Inheritance Tax[REPEALED] Indiana repealed it's inheritance tax for decedents dying on or after January 1, 2013. Sec. 6-4.1-11-2.
Estate TaxIndiana also applies an estate tax. The tax is determined by following a four-step calculation. First, divide the value of the decedent's Indiana gross estate by the value of the decedent's total gross estate for federal estate tax purposes. Next, multiply the result by the federal state death tax credit allowable against the decedent's federal estate tax. The product is the Indiana portion of the federal state death tax credit. Finally, subtract the amount of all Indiana inheritance taxes paid from Indiana portion of the federal state death tax credit. The remaining value is the amount of tax owed, but may not be less than zero. Sec. 6-4.1-11-2.

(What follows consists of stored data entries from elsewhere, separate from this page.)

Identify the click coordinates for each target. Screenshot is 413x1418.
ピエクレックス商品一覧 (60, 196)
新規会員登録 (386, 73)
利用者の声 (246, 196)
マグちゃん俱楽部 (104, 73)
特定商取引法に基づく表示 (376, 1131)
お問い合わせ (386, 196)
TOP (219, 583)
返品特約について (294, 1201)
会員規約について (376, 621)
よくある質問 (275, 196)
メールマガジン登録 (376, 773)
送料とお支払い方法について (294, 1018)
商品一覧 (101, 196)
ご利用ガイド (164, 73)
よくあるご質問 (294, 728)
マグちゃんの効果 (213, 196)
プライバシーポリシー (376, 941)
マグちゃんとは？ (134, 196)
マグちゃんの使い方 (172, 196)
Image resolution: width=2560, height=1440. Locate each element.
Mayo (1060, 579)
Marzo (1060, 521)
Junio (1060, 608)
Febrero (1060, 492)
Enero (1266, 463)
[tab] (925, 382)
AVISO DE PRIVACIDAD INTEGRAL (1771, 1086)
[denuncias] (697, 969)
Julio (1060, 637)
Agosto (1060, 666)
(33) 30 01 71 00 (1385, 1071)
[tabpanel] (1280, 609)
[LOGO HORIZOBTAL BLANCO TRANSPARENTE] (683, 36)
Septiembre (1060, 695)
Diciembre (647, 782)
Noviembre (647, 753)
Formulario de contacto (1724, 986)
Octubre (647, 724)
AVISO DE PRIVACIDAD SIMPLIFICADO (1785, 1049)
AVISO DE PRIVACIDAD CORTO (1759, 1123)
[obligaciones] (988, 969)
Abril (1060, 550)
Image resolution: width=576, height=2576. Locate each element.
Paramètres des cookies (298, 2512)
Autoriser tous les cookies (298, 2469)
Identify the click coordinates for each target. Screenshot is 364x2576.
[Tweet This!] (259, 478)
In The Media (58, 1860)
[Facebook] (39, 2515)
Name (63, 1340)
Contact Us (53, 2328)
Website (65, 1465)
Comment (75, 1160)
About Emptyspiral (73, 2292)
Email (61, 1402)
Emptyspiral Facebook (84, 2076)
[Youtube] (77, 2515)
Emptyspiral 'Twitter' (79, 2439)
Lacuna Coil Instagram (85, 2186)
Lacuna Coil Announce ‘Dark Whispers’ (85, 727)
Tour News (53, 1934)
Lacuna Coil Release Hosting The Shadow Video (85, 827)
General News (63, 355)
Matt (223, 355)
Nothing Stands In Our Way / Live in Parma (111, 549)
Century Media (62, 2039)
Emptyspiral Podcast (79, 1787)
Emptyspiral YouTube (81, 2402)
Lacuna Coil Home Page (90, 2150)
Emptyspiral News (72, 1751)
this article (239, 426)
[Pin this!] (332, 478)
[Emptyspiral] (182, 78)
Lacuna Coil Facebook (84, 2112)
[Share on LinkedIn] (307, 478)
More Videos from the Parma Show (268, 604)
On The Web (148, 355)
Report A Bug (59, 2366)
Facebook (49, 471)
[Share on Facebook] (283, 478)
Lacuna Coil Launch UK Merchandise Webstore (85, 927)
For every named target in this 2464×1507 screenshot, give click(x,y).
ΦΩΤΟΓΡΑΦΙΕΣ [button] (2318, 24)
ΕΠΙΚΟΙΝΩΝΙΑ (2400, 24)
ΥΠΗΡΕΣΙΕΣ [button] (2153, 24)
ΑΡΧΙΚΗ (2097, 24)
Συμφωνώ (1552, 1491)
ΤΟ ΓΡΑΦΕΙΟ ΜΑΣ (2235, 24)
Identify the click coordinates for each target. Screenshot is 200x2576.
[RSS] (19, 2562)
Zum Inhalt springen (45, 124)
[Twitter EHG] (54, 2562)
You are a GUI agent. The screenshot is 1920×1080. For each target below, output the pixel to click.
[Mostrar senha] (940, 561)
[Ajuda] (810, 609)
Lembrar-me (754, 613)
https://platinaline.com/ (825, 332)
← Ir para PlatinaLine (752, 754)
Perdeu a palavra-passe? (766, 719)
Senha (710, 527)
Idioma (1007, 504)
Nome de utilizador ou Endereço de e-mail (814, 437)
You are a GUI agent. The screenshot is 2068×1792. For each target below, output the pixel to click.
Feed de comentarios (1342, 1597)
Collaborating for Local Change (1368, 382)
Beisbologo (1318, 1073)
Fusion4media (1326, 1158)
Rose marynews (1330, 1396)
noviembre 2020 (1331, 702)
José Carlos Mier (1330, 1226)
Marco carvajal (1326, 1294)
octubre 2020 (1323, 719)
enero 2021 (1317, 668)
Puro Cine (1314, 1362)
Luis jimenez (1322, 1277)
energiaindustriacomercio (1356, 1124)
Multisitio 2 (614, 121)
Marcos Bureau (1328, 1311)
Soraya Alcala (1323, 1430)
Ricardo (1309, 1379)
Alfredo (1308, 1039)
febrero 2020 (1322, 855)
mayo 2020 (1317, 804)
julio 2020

Income Tax Charitable Deductions and/or Credits
Indiana allows taxpayers a credit equal to 50% of the aggregate amount of charitable contributions made during the year to postsecondary educational institutions located within Indiana. The amount allowed as a credit cannot exceed $100 for single filers or $200 for joint filers. Sec. 6-3-3-5.
Gift Annuity Requirements
Indiana is a "conditional exemption" state.